Significance. If the central claims hold, the work addresses an important open problem in continual multi-agent robotics by enabling skill accumulation across sequential tasks without forgetting. The SAG backbone's explicit modeling of self-state, teammate context, and goal for variable cardinality is a concrete technical contribution that could transfer to other multi-robot settings.
major comments (2)
- [Method and Experiments] The central claim of negligible catastrophic forgetting and strong forward transfer (abstract and experiments) rests on the assumption that task-level and trajectory-level semantic descriptors reliably compute semantic distance to retrieve and organize skills without overlap or erasure. No independent verification of descriptor quality (e.g., nearest-neighbor accuracy on held-out skill pairs or embedding separability metrics) is provided, leaving the load-bearing mechanism untested.
- [Experiments] The reported 95.6% final success rate and transfer/forgetting results lack comparison to baselines (e.g., standard MARL continual learning methods or non-semantic skill libraries), ablations isolating the contribution of the semantic distance organization, and analysis across different task sequences or team sizes, making it impossible to evaluate whether the observed performance is due to the proposed retrieve-adapt-update loop.
minor comments (2)
- [Abstract] The abstract states high success rates but supplies no experimental details on the number of tasks, task sequence, team cardinalities tested, or error bars; this should be added for clarity.
- [Method] Notation for the SAG backbone components (self, allies, goal) and how semantic distance is formally computed should be defined with equations in the method section for reproducibility.

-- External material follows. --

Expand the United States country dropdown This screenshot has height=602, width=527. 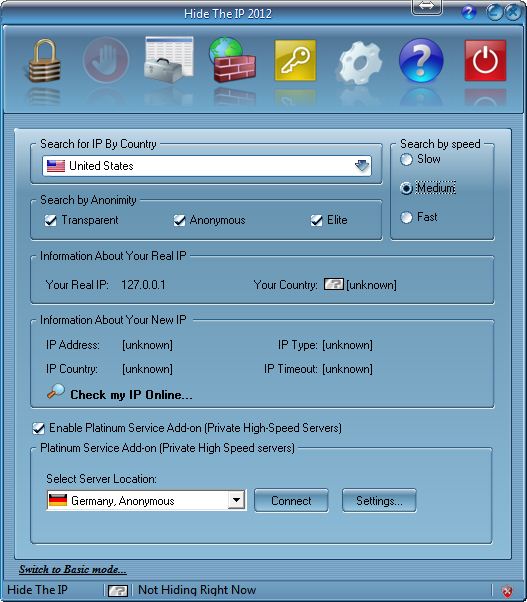pyautogui.click(x=362, y=166)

Simulated Author's Rebuttal
We thank the referee for the constructive feedback, which identifies key areas where additional evidence would strengthen the claims regarding semantic descriptors and experimental validation. We address each major comment below and commit to revisions that directly incorporate the suggested analyses.

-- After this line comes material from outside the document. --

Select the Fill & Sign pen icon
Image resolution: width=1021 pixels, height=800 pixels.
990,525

read point-by-point responses
-
Referee: [Method and Experiments] The central claim of negligible catastrophic forgetting and strong forward transfer (abstract and experiments) rests on the assumption that task-level and trajectory-level semantic descriptors reliably compute semantic distance to retrieve and organize skills without overlap or erasure. No independent verification of descriptor quality (e.g., nearest-neighbor accuracy on held-out skill pairs or embedding separability metrics) is provided, leaving the load-bearing mechanism untested.

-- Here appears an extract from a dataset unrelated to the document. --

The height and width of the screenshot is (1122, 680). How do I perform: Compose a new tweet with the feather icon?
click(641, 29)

Authors: We agree that the manuscript does not provide an independent verification of descriptor quality (e.g., nearest-neighbor accuracy or embedding separability). The reported success rates and transfer metrics offer indirect support, but this leaves the core mechanism insufficiently tested in isolation. In the revised manuscript we will add a dedicated analysis of the task-level and trajectory-level descriptors, including embedding separability metrics and nearest-neighbor evaluation on held-out pairs, to directly substantiate their reliability for semantic-distance computation. revision: yes
-
Referee: [Experiments] The reported 95.6% final success rate and transfer/forgetting results lack comparison to baselines (e.g., standard MARL continual learning methods or non-semantic skill libraries), ablations isolating the contribution of the semantic distance organization, and analysis across different task sequences or team sizes, making it impossible to evaluate whether the observed performance is due to the proposed retrieve-adapt-update loop.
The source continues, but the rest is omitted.